[BEGIN EXTRACTED MATERIAL]

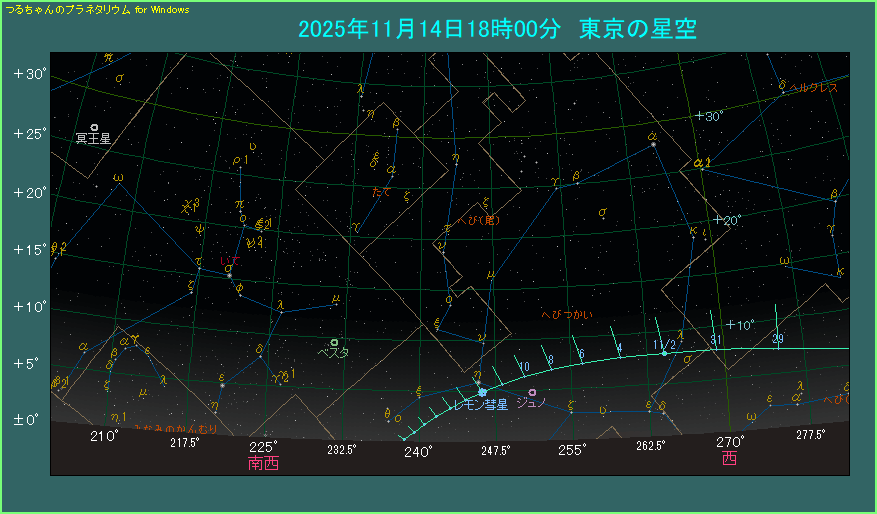
Task: Select the Vesta (ベスタ) asteroid marker
Action: (x=334, y=342)
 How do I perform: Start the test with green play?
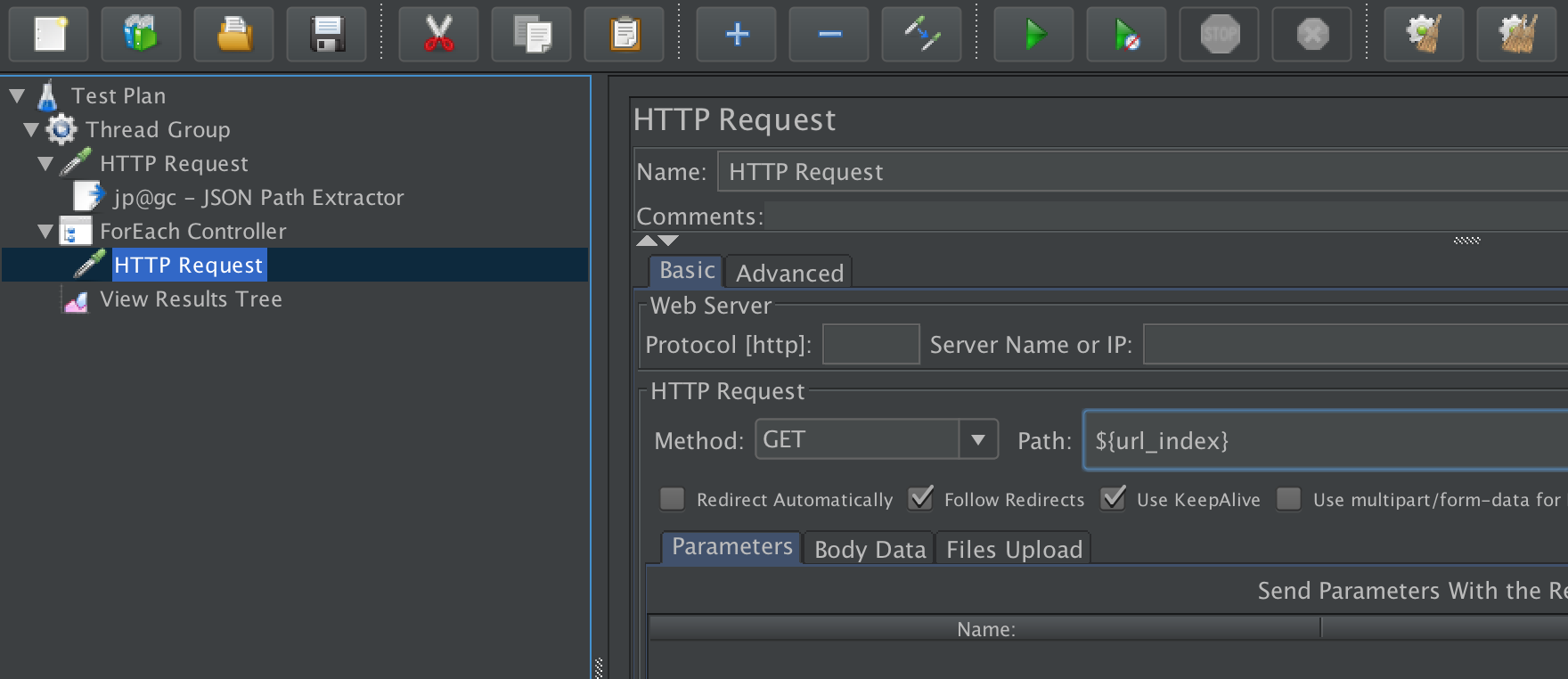1033,35
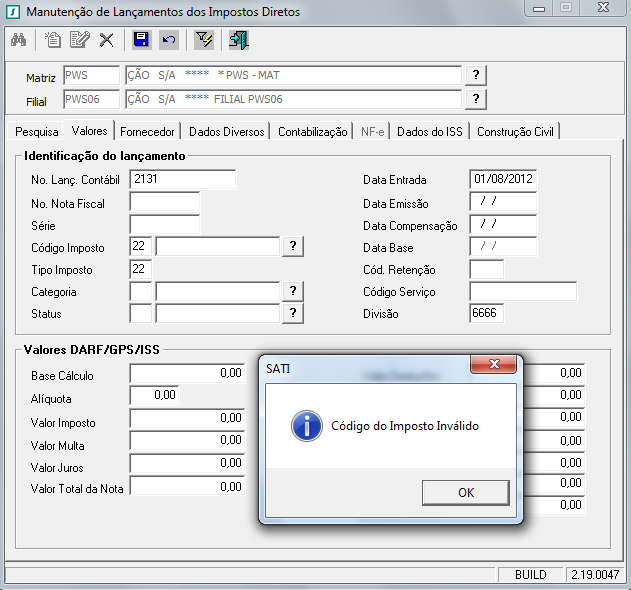
Task: Click the delete X toolbar icon
Action: 106,40
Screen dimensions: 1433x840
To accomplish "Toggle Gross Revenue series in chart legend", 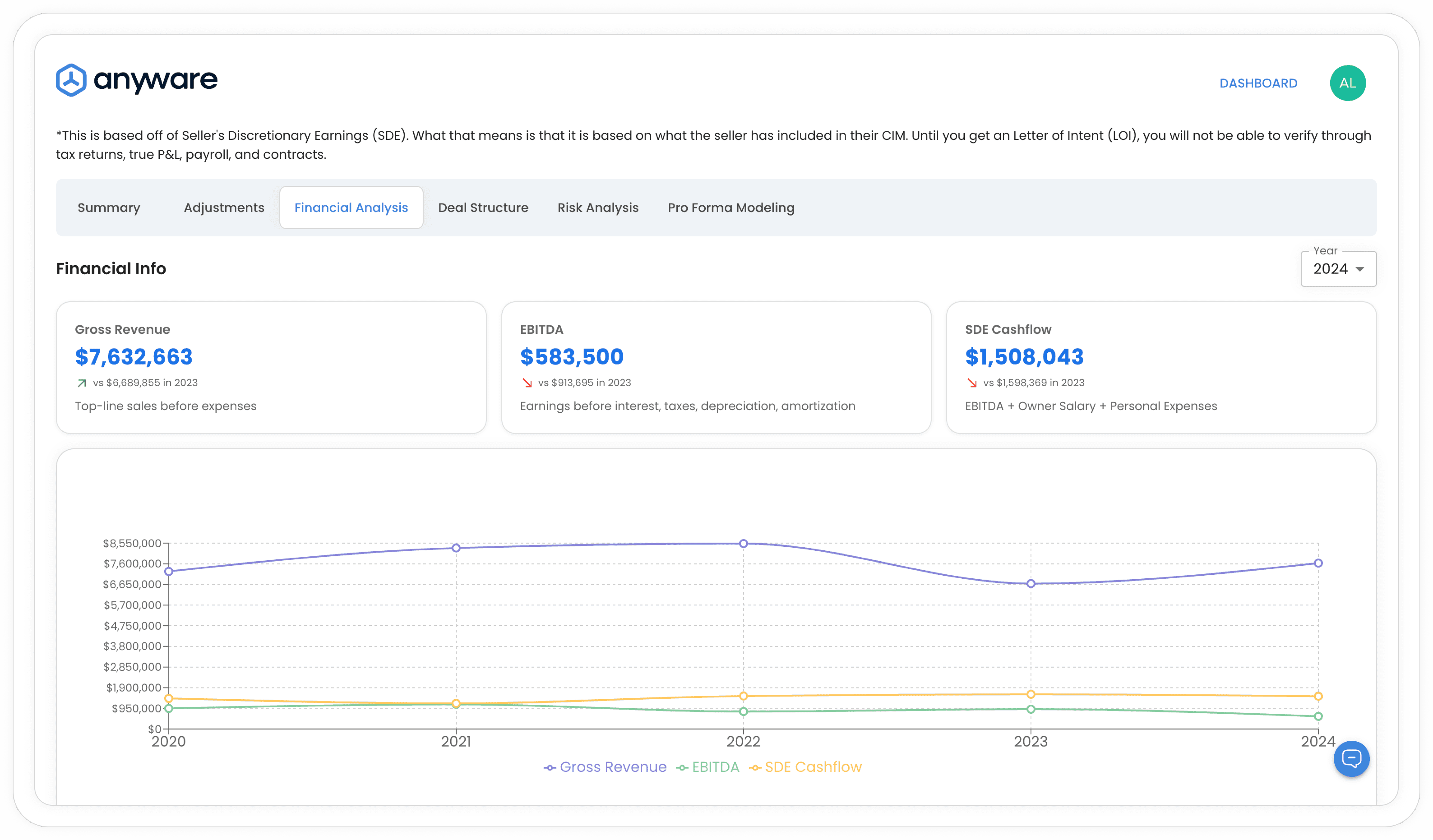I will point(605,767).
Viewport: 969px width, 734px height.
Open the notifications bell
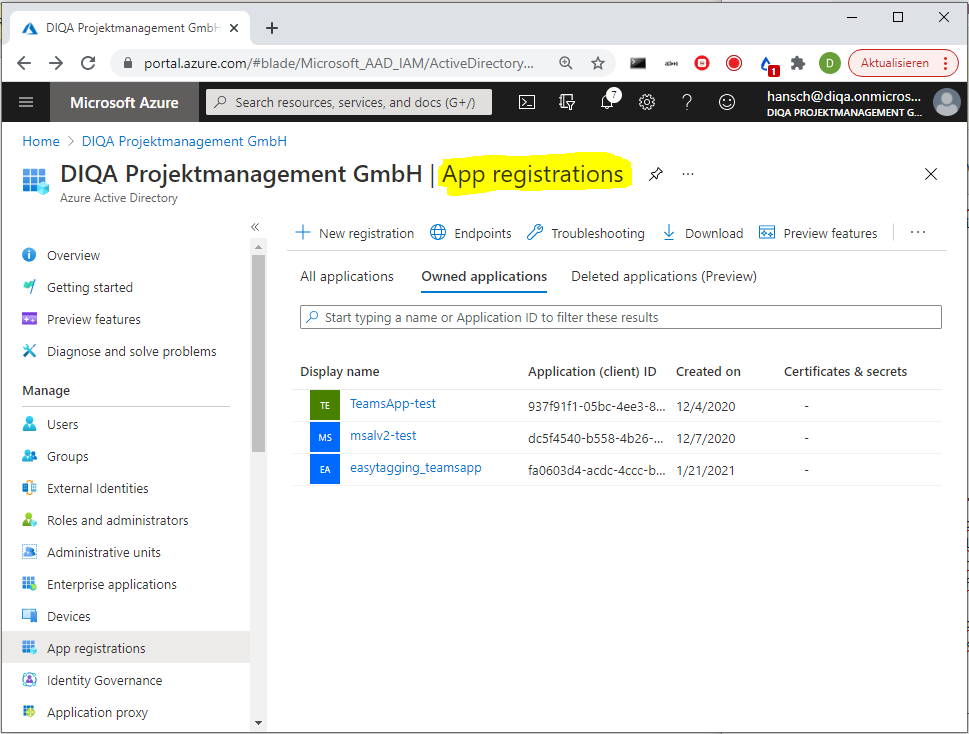point(607,102)
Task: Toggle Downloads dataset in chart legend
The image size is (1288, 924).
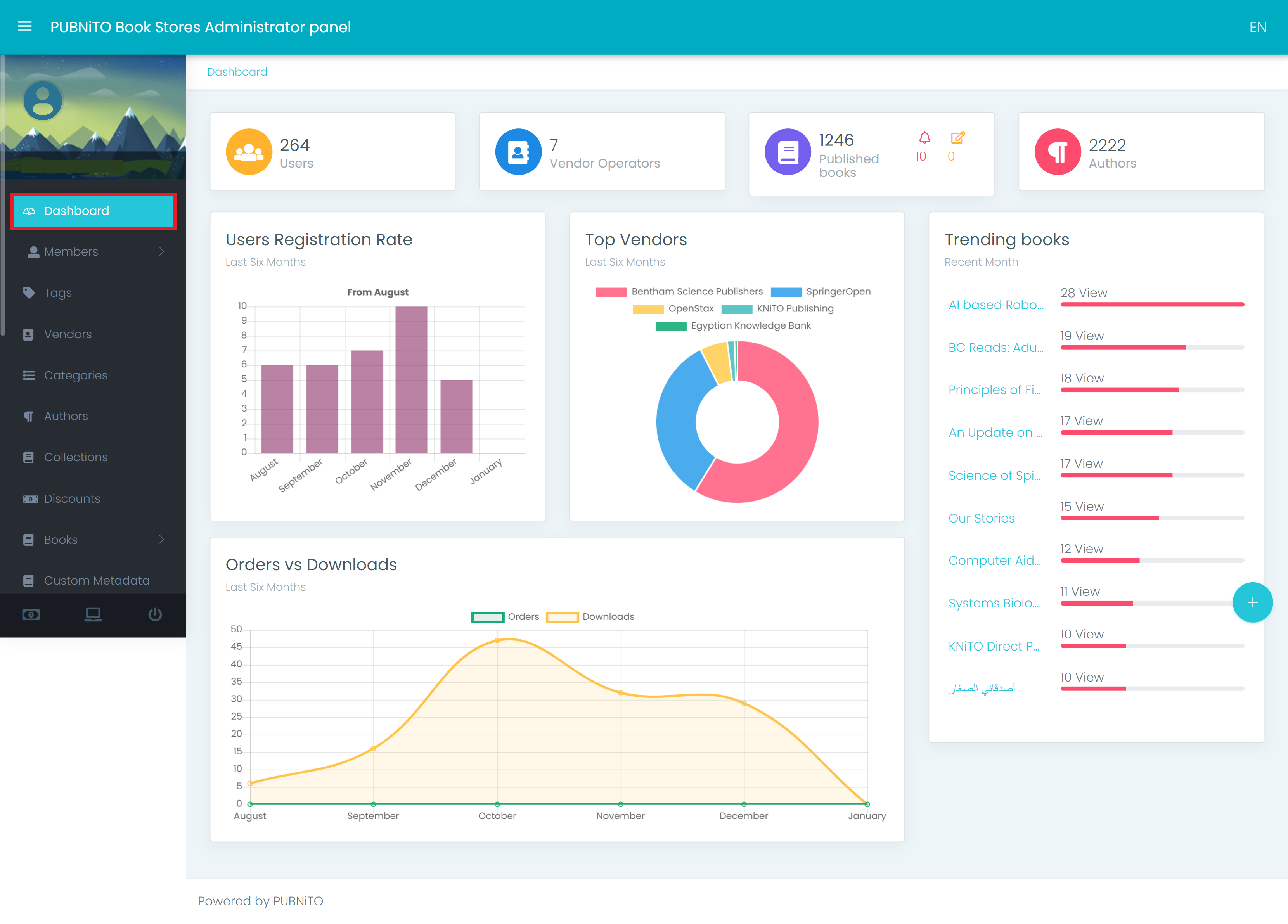Action: pos(590,617)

[END EXTRACTED MATERIAL]

STATED TASK:
Write out again the lines above, from the line holding "Viewport: 969px width, 734px height." through the last line, both included, keeping the requests and raising every coordinate in the answers by 140. Leave the pictures out.

EXERCISE ANSWER:
Viewport: 969px width, 734px height.
Open the notifications bell
point(747,242)
Task: Toggle Downloads dataset in chart legend
The image size is (1288, 924).
Action: pos(730,757)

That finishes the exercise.